What Makes You Beautiful In Mind, Body And Spirit?
Getting married is the most enjoyable feeling ever and now that I have a son, I feel so fulfilled. But changes will always happen, some will make you happy and others will haunt you… And there is one change that is starting to haunt me now!
After I gave birth, I gained weight and I lost that slender body with those curves. Ha! I’m starting to miss it now and at times like this I begin to feel a little sad on how I look today. Sometimes I ask my husband if I still look, you know, okay… and he will always say, “you look fine”, but I know that he is just too careful, never wanting to hurt my feelings. Reality bites, every time I try to get into my old jeans, but I can not manage to button them up, no matter how hard I try! Ugh! My blouses and t shirts are tight too! And the extra layers of fat are showing, so obvious, I feel so bad about it. Well a perfect time to go out and shop for new clothes and lift my spirits perhaps. But then the lady asks what size I want, and I tell her in a low voice… “Large” Ha! That hits me hard and knocks me once again!
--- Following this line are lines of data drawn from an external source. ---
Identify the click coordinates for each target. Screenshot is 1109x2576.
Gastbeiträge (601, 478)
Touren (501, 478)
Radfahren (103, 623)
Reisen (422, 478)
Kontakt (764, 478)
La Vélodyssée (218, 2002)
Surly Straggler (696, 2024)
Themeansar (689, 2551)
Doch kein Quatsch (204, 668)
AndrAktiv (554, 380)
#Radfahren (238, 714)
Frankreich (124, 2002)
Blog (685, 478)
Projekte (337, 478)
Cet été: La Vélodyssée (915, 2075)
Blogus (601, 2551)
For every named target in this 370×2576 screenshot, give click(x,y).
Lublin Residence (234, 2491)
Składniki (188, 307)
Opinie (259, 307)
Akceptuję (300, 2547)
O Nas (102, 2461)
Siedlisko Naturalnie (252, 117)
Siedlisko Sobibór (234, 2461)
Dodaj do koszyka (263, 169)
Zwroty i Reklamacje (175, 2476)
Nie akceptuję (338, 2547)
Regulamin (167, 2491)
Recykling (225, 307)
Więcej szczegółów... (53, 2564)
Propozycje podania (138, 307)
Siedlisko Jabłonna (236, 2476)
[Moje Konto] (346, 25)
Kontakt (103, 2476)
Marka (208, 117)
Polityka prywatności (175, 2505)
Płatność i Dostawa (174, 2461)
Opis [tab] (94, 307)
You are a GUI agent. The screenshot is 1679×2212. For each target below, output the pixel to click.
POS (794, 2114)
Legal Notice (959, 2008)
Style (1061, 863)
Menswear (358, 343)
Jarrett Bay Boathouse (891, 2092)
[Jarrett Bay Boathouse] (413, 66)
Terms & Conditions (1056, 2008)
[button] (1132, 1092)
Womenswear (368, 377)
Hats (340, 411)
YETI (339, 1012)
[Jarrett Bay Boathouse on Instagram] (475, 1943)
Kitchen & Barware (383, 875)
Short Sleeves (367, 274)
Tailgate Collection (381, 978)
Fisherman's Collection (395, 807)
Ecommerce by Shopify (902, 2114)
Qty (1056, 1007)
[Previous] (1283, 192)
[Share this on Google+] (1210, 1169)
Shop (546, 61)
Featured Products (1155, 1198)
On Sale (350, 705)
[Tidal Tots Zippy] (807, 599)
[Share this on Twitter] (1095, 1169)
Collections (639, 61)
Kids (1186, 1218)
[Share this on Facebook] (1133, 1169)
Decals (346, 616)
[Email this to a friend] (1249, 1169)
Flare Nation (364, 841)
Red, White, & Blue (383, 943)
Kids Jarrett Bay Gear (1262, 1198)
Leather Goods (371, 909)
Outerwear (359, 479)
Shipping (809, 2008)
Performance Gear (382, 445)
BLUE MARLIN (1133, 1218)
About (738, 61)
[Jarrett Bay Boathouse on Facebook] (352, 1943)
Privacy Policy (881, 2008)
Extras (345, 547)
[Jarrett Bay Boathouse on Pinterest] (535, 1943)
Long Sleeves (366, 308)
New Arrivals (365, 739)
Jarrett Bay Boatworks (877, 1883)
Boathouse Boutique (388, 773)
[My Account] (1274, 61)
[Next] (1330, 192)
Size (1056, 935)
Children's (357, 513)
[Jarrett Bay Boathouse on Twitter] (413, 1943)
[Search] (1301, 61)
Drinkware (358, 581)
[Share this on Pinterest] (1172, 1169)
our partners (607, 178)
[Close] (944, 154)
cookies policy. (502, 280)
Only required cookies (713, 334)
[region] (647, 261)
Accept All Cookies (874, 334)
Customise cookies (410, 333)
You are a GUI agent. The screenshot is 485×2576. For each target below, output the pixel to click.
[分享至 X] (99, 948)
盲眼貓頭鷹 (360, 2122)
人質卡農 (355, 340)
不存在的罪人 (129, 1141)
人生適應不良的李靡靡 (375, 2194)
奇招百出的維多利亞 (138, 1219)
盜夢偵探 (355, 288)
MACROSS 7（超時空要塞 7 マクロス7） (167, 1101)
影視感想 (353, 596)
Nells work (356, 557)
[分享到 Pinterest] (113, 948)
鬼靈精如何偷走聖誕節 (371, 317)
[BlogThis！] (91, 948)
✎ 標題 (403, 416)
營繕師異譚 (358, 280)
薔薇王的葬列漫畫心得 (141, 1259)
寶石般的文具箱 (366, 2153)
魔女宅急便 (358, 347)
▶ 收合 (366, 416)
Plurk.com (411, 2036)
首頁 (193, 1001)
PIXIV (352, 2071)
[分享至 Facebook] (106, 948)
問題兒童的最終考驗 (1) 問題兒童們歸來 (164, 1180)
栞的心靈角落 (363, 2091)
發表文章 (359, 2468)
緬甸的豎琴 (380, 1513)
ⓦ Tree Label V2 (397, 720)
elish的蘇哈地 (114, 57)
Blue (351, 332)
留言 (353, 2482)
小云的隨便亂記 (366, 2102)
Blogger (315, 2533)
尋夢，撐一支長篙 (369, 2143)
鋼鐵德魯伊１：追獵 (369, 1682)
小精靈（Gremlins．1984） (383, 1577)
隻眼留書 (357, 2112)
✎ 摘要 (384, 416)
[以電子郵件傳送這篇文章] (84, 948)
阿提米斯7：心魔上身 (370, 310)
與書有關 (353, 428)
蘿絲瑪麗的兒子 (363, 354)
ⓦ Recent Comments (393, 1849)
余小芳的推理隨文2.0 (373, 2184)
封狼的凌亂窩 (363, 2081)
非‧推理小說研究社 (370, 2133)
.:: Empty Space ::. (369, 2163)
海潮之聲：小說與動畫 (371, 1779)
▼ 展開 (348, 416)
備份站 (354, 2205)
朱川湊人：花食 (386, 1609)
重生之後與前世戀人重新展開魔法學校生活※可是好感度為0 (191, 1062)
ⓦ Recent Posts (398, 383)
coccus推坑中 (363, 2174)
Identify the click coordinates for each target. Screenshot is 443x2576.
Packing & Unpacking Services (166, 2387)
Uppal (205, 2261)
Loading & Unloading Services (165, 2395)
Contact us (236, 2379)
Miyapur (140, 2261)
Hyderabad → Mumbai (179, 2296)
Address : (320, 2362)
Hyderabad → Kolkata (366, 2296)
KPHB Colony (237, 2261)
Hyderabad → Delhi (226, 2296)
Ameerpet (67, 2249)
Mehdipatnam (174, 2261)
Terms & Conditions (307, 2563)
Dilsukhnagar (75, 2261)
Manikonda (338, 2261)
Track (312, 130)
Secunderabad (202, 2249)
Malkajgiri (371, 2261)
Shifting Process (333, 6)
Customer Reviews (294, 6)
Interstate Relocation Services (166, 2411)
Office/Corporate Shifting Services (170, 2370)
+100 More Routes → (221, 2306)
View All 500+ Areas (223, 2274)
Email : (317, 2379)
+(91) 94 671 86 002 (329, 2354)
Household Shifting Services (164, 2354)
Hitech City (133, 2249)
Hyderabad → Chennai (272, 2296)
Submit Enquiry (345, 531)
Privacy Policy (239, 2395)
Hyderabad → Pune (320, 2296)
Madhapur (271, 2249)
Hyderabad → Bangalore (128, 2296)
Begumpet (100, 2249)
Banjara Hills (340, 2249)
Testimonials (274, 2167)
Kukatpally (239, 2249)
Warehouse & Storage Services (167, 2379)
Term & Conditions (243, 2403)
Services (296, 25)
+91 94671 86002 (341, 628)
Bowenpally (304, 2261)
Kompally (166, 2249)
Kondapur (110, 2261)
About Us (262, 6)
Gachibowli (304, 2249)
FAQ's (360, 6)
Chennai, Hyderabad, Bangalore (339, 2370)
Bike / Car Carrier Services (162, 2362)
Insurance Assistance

So I decide to lose weight and get exercising, I am so full of good intentions at the start! I try it all, hip hop, abs, yoga, Pilates, taebo! Oh yes all of them! But I never really succeed at any, I lack the motivation and self discipline needed, and I blame it on my asthma, and remind myself that I could never do vigorous training, always excused as a kid. What more now? It’s difficult now that I’m a mother, I’ve become more delicate.
So if I can’t lose weight then it’s time to start feeling good about myself just as I am, size doesn’t really matter, but the person that I am does! It’s time to accept the fact that I am a bit bulky now, but that I am still pretty, inside and out! So to enhance that beauty, I can go for making the most of myself with the help of make-up, choosing the right outfits that will help me look a bit thinner, and boost that confidence in me. “I AM BEAUTIFUL!”(Laughing). Making sure that I look presentable when I’m with people, and especially for my husband, feels good (smiles). I just don’t allow the insecurities to eat me up anymore, and I can still do something better for myself.
What makes you really beautiful is feeling good about yourself, accepting your weaknesses and making the best use of your strengths. It’s not all physical; the purest part comes from within.